A late communication to the Richmond Enquirer, upon the subject of the plan of study laid down at the University of which you are now Rector, induces me to trouble you with a single question; the answer to which will not require many lines. It is this: Can an applicant of sufficient classical proficiency, be admitted to enter one or more of the scientific classes, without examination as to what he professes to have been previously taught?

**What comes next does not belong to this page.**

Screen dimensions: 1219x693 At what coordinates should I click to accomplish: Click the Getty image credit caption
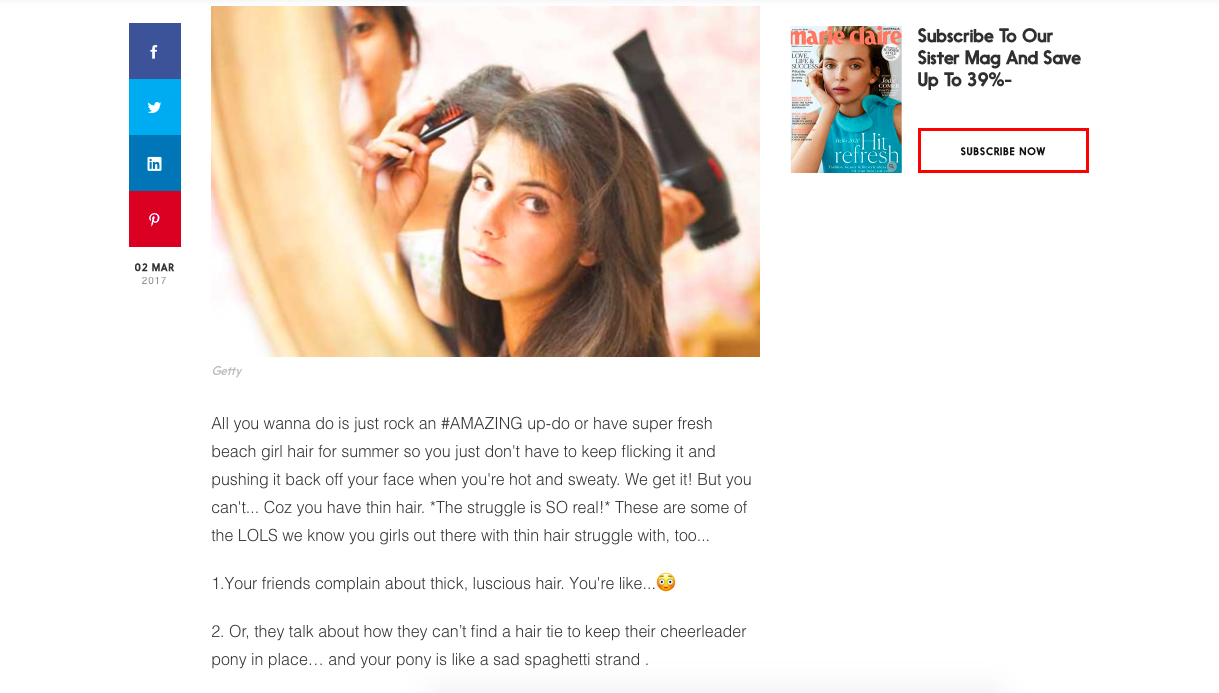227,371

I understand this to be the case; if so, you deviate very wisely from the usual requisitions of our American Colleges, in which the school-education is interrupted, just when it is beginning to be understood; and the College pursuits are ended, just when they ought to begin. The consequence is that we have no such thing among us as a big boy. They are all little boys, or little men. With the manners and inclinations of school-boys, they are put upon the footing of young men, incapable of governing themselves, & unwilling to be governed by others. If, among your professors, you have any Etonian-Cambridge-man, he will confirm what I say. The discipline of gentlemanly conduct is enforced at Oxford & Cambridge by the under-graduates themselves mo[re] than by the statutes of the University. As you were for some time in Congress with my father, my name may be not altogether new to you. I remain, Sir, your very obedt. Servant
Pray excuse the singularity of my address of this letter. The title of honourable is in the very teeth, or, at least, adverse to the spirit of a Constitution which you assisted in forming; & is, besides, so hackneyed as to be no longer a distinction for one who has presided over the Nation: a circumstance which I have endeavoured to perpetuate, not, I t[ru]st, disrespectfully.
RC (DLC: Rives Collection, Madison Papers). Marked "1828 June 8," but also "June 16, 1829."